══ SOURCE DOCUMENT
The present invention relates generally to physiological monitors and, more specifically, to physiological monitors that connect with and/or communicate with a hand-held computing device such as a personal digital assistant (PDA).
Portable electronic computing devices have become increasingly common. These devices include personal digital assistants (PDAs) such as organizers using the PALM(copyright) operating system and organizers using Windows(copyright) CE based operating systems. These devices also include other portable electronic devices that include a computing capability such as mobile telephones, electronic books, laptop and hand-held computers, some types of pagers, hand-held game platforms such as the Nintendo(copyright) Gameboy(copyright) and other devices.
The prevalence of PDAs, and their broad acceptance by many of types of users, provides an opportunity to offer accessories to PDAs which may be used by this large installed base. Also, the PDAs can act as a general purpose computing device. In this capacity, the PDA may be interconnected with a variety of accessories and provide the necessary computing, control and display functions for the accessory, thereby reducing the cost of the accessory as compared to a stand along device. As an example, digital camera modules are available which interconnect with the PDAs of several types. When the camera module is interconnected with PDA, the PDA""s buttons and display serve to control and communicate the camera functions, thereby eliminating the need for controls or a display on the camera module itself. Also, the PDA""s internal computing capability is used, thereby avoiding the necessity of on-board computing capability in the camera module. Consequently, the camera module is both smaller and less expensive than a stand-alone camera of similar capability.
════
ASSIGNED TASK A — Name the functions that, according to the passage on physiological monitors and PDAs, a PDA can provide for an accessory connected to it.
ASSIGNED TASK B — Resume the passage on physiological monitors and PDAs from where it stops.
══ MATERIAL PROVIDED
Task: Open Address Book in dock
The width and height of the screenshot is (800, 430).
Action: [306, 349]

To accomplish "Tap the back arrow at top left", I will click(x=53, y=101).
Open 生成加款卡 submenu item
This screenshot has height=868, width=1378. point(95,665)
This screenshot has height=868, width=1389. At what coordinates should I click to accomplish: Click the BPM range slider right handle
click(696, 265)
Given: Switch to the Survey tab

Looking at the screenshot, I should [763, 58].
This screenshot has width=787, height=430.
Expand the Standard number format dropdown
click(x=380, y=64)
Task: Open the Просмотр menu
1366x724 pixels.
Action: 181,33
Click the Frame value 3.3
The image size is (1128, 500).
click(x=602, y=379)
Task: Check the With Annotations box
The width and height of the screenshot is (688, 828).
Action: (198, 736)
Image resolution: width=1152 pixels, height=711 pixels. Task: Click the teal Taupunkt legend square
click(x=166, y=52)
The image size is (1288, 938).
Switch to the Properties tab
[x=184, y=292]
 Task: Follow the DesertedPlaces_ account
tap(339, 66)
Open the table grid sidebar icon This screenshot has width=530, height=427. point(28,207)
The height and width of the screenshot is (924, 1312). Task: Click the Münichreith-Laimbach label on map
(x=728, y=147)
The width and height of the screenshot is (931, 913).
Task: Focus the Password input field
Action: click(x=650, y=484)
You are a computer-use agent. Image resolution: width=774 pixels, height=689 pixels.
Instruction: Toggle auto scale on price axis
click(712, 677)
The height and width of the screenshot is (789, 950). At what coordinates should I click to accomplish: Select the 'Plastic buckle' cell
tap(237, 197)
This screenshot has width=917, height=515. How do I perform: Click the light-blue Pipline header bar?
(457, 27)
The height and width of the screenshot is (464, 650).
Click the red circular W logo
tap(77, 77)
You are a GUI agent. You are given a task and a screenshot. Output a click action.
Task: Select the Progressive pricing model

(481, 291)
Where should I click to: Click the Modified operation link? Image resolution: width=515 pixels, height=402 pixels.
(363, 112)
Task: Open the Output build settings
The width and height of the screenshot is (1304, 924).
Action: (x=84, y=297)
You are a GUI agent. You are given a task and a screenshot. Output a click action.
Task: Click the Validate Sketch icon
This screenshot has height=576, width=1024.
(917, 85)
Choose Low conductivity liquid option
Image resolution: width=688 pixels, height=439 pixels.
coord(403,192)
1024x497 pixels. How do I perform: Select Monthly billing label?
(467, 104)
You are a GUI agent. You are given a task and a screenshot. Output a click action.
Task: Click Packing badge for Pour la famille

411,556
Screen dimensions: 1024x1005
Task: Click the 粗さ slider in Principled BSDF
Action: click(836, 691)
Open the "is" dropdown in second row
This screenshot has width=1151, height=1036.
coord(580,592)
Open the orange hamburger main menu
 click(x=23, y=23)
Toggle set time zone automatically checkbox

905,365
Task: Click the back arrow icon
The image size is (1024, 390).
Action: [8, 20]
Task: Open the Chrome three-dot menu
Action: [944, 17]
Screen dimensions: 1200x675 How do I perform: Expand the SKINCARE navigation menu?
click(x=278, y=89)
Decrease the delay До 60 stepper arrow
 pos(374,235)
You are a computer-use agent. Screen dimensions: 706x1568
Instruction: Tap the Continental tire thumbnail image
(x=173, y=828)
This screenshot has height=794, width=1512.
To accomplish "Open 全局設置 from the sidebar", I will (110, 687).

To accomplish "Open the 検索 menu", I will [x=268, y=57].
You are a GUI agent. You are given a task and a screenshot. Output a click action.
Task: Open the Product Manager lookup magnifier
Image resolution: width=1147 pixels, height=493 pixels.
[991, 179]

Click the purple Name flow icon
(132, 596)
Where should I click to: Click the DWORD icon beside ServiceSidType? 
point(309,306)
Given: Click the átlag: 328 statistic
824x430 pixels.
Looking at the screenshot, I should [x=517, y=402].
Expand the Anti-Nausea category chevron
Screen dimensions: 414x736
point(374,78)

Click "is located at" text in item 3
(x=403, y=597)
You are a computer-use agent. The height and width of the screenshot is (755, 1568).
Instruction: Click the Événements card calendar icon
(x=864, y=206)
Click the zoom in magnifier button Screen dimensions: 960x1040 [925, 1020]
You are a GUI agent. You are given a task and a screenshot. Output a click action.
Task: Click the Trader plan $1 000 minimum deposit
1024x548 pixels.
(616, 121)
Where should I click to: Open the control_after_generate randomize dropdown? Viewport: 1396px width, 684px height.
════
FINAL ANSWER A — Computing, control, and display.

FINAL ANSWER B —
Physiological monitors of various types are used in the health and medical fields to monitor various physiological parameters of human patients. These physiological monitors allow health and medical professionals, as well as individual users, to accurately determine the current status of particular physiological parameters and monitor those parameters over a period of time. This information is extremely helpful in health and fitness management and medical treatment. Traditionally, physiological monitors have been very expensive, and their use has therefore been primarily limited to medical facilities. As the cost of electronic equipment has fallen, lower cost physiological monitors have been used in the home.
An example of a health related physiological monitor is the indirect calorimeter disclosed in co-pending U.S. patent application Ser. No. 09/630,398 to Mault et al,, which is incorporated herein in its entirety by reference. The indirect calorimeter allows a patient to determine their current metabolic rate by breathing through the calorimeter for a period of time. As explained in the application, this metabolic rate information is beneficial in weight and health management. Other types of physiological monitors include EKG monitors, electronic heart sound monitors, exercise monitors such as pedometers, body fat measurement devices, heart rate monitors, body temperature monitors, spirometers, blood pressure monitors, blood oxygenation monitors, and blood glucose monitors. Typically, physiological monitors are stand-alone devices including their own controls, displays, and, if necessary, computing capability. Consequently, these physiological monitors tend to be expensive and potentially bulky.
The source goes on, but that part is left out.